EXPLORATION DU CONTENU ::
[A] D'après le passage retenu, par combien de gènes les petites horloges biologiques logées dans chaque cellule sont-elles commandées ?
[B] Reproduisez à l'identique la partie du passage retenu qui commence par les mots « Comment le chamboulement » et s'achève sur « de la Nasa. ».

PASSAGE RETENU ::
☆ ☆ ☆ ☆ ☆ ☆ ☆
Le travail de nuit ou en rotation, en déréglant le rythme circadien (rythme de 24 h basé sur l’alternance de veille et de sommeil), surexposent à certains cancers (cancer de la prostate, cancer du côlon, cancer du sein), mais aussi au diabète et à l’obésité.

Comment le chamboulement de notre rythme biologique peut-elle si néfaste sur l’organisme ? La problématique du fonctionnement du système circadien et son impact sur la santé a piqué l’intérêt de plusieurs chercheurs ces trente dernières années à l’instar de la Nasa.
Ces travaux ont permis de comprendre que notre corps obéit à de petites horloges biologiques cachées dans chaque cellule et qui sont commandées par une quinzaine de gènes dirigés par un “chef d’orchestre” situé dans le cerveau. Ce rythme biologique commande beaucoup de choses : l'alternance veille/sommeil, la température ou la sécrétion de plusieurs hormones, la division cellulaire ou encore le vieillissement des cellules.

"Les études montrent que lorsque le système circadien est perturbé et qu'il ne fonctionne plus de façon coordonnée, on a un risque accru de développer des cancers, des maladies cardiovasculaires ou des maladies infectieuses" explique Francis Lévi, directeur de l'unité de l'Inserm Rythmes biologiques et cancers.

Cancer : la chronothérapie pour améliorer l’efficacité des traitements
En raison de ce rythme biologique, le corps réagirait aussi différemment aux médicaments selon le moment où on les prend. Leur efficacité et leur toxicité ne serait donc pas la même selon l’heure de la journée. En partant de ce postulat, des chercheurs ont développé la chronothérapie, une pratique thérapeutique appliquée dans une quinzaine de services de cancérologie en France, en Belgique, en Italie et au Portugal.
☆ ☆ ☆ ☆ ☆ ☆ ☆
DONNÉES FOURNIES ::
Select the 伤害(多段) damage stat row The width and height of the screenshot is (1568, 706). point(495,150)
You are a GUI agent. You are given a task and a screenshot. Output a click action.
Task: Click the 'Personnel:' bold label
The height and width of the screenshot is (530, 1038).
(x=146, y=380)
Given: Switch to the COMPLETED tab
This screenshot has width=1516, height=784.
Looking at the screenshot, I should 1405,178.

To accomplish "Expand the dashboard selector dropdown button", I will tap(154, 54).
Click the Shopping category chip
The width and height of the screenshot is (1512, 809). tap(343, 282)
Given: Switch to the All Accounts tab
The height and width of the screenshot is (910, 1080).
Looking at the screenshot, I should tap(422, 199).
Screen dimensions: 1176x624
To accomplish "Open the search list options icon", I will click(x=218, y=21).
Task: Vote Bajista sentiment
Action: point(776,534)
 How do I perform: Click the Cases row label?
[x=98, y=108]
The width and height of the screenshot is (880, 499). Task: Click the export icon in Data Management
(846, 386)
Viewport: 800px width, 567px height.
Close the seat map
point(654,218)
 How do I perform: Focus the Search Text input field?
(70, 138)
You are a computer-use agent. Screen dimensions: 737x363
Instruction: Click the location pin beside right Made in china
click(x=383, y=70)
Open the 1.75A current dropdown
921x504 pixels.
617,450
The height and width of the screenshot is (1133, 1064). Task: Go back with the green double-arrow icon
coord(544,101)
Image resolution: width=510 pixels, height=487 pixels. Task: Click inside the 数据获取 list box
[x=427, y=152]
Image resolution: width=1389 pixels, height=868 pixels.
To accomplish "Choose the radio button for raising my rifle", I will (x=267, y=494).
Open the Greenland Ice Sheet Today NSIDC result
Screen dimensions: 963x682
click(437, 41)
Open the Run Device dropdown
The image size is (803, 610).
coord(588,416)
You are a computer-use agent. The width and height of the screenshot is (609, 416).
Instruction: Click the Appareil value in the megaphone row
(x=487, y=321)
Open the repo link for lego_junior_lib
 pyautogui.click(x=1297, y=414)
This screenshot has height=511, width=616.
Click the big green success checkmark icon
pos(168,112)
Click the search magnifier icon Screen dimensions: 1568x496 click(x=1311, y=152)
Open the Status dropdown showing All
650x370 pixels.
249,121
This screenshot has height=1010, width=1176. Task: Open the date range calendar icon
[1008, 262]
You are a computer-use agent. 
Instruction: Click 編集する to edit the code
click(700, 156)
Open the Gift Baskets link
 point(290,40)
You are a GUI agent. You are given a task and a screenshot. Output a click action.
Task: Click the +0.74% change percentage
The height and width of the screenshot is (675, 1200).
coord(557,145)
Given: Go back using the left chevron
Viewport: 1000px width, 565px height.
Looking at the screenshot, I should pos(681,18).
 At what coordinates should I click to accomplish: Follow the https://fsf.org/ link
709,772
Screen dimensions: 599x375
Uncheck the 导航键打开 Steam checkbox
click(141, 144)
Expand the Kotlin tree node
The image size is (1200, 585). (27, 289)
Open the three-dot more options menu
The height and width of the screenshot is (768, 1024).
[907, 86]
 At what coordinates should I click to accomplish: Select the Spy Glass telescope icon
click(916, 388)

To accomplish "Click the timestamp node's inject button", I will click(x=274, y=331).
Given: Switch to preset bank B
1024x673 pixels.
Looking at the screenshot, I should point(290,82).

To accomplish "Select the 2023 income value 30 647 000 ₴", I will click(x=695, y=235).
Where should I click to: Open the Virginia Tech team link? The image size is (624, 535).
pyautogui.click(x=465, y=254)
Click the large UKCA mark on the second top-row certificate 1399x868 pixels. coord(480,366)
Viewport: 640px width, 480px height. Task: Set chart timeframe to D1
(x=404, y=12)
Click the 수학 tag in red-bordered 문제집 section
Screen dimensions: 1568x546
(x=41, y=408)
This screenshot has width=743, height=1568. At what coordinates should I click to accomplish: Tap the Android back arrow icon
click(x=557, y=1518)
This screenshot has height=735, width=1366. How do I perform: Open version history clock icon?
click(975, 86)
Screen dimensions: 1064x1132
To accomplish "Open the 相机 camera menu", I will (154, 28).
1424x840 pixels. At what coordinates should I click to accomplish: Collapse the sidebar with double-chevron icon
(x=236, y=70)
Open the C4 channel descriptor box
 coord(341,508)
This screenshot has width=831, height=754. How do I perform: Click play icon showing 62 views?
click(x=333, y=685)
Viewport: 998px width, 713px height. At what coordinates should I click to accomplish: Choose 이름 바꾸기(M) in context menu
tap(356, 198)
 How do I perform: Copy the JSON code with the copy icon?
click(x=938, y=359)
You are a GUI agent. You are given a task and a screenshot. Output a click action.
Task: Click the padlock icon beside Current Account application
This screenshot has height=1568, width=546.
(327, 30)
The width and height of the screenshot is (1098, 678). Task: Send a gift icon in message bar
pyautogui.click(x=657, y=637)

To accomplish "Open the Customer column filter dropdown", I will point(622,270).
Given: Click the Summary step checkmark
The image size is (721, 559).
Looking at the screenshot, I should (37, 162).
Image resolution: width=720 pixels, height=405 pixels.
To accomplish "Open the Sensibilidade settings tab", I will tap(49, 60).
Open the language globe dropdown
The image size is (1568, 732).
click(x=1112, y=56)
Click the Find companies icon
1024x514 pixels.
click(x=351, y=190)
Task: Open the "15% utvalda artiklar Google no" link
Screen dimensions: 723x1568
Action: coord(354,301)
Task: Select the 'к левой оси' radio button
☆ ☆ ☆ ☆ ☆ ☆ ☆
RÉPONSES AUX CONSIGNES ::
[A] Par une quinzaine de gènes.

[B]
Comment le chamboulement de notre rythme biologique peut-elle si néfaste sur l’organisme ? La problématique du fonctionnement du système circadien et son impact sur la santé a piqué l’intérêt de plusieurs chercheurs ces trente dernières années à l’instar de la Nasa.